Studio album by the Outfield
- Released: 12 June 1987
- Recorded: 1986
- Studios: Air, London
- Genre: Pop rock
- Length: 40:36
- Label: Columbia
- Producer: William Wittman

The Outfield chronology
| Play Deep (1985) | Bangin' (1987) | Voices of Babylon (1989) |

= Bangin' =

Bangin' is the second album by the English pop rock band the Outfield, released in 1987. It yielded the top 40 hit, "Since You've Been Gone". The album also contained two other singles, "No Surrender" and "Bangin' on My Heart". "Bangin' on My Heart" reached number 40 on the Billboard rock chart. The album was certified gold by the RIAA. The band supported the album with a North American tour.

==Critical reception==

The St.

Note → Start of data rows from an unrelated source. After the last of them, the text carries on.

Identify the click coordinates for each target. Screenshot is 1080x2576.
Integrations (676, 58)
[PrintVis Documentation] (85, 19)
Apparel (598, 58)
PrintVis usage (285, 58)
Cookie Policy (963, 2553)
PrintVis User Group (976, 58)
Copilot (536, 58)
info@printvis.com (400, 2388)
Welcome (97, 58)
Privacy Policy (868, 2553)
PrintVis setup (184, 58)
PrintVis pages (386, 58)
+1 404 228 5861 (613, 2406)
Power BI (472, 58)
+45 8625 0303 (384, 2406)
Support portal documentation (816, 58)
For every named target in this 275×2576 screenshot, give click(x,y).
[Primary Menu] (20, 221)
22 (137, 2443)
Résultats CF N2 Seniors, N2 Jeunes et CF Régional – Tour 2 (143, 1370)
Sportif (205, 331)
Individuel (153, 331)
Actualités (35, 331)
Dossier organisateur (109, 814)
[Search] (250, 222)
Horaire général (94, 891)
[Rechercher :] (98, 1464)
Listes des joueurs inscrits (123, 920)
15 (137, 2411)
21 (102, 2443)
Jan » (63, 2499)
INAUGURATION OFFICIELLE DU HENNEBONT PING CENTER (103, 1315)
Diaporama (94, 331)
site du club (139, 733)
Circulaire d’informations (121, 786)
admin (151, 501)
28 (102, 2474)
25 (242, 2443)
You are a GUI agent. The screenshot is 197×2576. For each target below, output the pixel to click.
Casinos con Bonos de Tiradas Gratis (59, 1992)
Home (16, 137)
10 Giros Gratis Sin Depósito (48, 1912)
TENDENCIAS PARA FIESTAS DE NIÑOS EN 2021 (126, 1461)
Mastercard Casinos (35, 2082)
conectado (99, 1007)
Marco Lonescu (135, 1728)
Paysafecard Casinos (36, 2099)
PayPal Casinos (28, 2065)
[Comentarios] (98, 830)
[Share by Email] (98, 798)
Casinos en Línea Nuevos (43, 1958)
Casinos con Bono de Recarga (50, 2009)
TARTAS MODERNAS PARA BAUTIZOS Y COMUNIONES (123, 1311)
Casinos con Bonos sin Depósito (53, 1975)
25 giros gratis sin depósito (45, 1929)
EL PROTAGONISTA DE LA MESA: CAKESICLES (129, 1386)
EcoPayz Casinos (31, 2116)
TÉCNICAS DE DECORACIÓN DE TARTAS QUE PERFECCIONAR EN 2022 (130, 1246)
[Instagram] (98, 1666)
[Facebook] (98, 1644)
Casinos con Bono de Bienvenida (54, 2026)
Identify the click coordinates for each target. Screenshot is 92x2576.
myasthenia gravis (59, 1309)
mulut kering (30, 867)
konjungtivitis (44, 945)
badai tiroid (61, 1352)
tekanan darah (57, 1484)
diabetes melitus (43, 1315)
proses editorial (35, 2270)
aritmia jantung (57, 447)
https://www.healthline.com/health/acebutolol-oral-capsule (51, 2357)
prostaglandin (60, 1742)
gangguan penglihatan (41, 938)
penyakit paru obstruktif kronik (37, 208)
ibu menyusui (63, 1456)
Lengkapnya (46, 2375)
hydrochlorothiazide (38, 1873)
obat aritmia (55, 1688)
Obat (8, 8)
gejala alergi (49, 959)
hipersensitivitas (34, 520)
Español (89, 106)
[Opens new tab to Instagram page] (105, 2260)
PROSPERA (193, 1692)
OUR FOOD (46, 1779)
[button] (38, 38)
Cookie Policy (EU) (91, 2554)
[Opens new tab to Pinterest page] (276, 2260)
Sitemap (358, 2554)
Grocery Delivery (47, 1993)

Petersburg Times wrote: "The Outfield specializes in what you could call an early '80s American Sound... It's music by recipe: You take hyper-macho hard rock and tone it down so it will appeal to the over-17 set." USA Today called the band a "middleweight, pop-rock group." The Los Angeles Times deemed them "nice, clean Anglo popsters with plenty of teeth in their smiles but none in their music." Newsday opined that some songs "make Bon Jovi sound like innovators, make the Starship seem like a band on the cutting edge."

Professional ratings
Review scores
| Source | Rating |
| AllMusic | Star Half star |
| Los Angeles Times | Star |
| New Musical Express | 3/10 |
| The Rolling Stone Album Guide | Star |
| Windsor Star | C |

==Track listing==
All songs were written by John Spinks except noted.
1. "Somewhere in America" – 4:12
2. "Bangin' on My Heart" – 3:57
3. "No Surrender" – 4:47
4. "Moving Target" – 4:18
5. "Long Way Home" (John Spinks, Rick DiFonzo) – 4:22
6. "Playground" – 4:59
7. "Alone with You" – 3:17
8. "Main Attraction" – 3:54
9. "Better Than Nothing" – 4:04
10. "Since You've Been Gone" – 4:46

== Personnel ==
- The Outfield
- Tony Lewis – vocals, bass guitar
- John Spinks – guitar, vocals
- Alan Jackman – drums

- Additional performers
- Frank Callaghan – additional backing vocals
- Peter Wood – synthesisers on "Alone Wish You"
- The Filth Sisters – synthesisers on "No Surrender"
- Dee Long – synthesiser programming

- Production
- William Wittman – production
- John Agnello – engineering
- Steve Lyon – assistant engineer
- George Marino – mastering

== Charts ==

| Chart (1987) | Peak position |
|---|---|
| Canadian Albums (Billboard) | 56 |
| US Billboard 200 | 18 |

== Certifications ==

| Region | Certification | Certified units/sales |
| United States (RIAA) | Gold | 500,000^{^} |
^{^} Shipments figures based on certification alone.